**What this task involves:** From the soccer passage below, write out the part that opens with the words "Brazilian Coach Mario" and closes with "Mexico’s national coach.", copying it word for word.

The combination has been enough to assure that the double-header will be a 77,000-seat sellout. By Saturday evening, with showers still lingering in the New York area but sunshine predicted for today, only 3,000 tickets remained.

Brazilian Coach Mario Zagallo has elected to bring what is essentially his Olympic team to take on the world. It will be the final warmup for the South Americans before they begin pursuit of the one honor the country has never won--the Olympic gold medal.

Opposing Zagallo as coach of the world All-Stars will be Richard Moeller-Nielsen, former Denmark and current Finland national coach who led the Danes to the 1992 European Championship. He will be assisted by Steve Sampson, coach of the U.S. national team, and Bora Milutinovic, Mexico’s national coach.

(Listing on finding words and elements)
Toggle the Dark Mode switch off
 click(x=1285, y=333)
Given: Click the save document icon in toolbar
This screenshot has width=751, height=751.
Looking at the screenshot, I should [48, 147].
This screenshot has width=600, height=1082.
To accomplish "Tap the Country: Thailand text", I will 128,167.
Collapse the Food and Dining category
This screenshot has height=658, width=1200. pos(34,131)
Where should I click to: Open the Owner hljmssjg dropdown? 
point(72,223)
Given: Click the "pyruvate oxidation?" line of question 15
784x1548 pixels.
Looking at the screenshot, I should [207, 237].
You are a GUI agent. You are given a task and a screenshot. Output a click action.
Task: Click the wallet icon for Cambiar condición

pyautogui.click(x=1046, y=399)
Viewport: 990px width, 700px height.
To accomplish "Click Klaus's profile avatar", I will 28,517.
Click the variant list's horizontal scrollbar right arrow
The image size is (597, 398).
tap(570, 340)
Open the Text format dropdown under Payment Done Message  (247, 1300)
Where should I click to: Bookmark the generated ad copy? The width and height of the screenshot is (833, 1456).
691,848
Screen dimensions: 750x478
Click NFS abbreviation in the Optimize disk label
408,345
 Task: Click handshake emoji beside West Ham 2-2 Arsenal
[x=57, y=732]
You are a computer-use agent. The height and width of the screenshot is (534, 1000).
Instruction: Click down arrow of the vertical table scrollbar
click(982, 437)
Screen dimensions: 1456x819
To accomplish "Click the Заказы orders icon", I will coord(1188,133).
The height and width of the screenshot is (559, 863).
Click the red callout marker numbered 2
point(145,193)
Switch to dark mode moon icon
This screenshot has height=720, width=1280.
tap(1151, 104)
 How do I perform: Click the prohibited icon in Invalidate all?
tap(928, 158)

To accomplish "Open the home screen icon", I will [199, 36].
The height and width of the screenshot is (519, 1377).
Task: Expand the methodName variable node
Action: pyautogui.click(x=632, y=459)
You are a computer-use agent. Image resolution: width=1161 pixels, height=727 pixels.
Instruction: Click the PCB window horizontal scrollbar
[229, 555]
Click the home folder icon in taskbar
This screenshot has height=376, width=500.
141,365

**Answer to the task:**
Brazilian Coach Mario Zagallo has elected to bring what is essentially his Olympic team to take on the world. It will be the final warmup for the South Americans before they begin pursuit of the one honor the country has never won--the Olympic gold medal.

Opposing Zagallo as coach of the world All-Stars will be Richard Moeller-Nielsen, former Denmark and current Finland national coach who led the Danes to the 1992 European Championship. He will be assisted by Steve Sampson, coach of the U.S. national team, and Bora Milutinovic, Mexico’s national coach.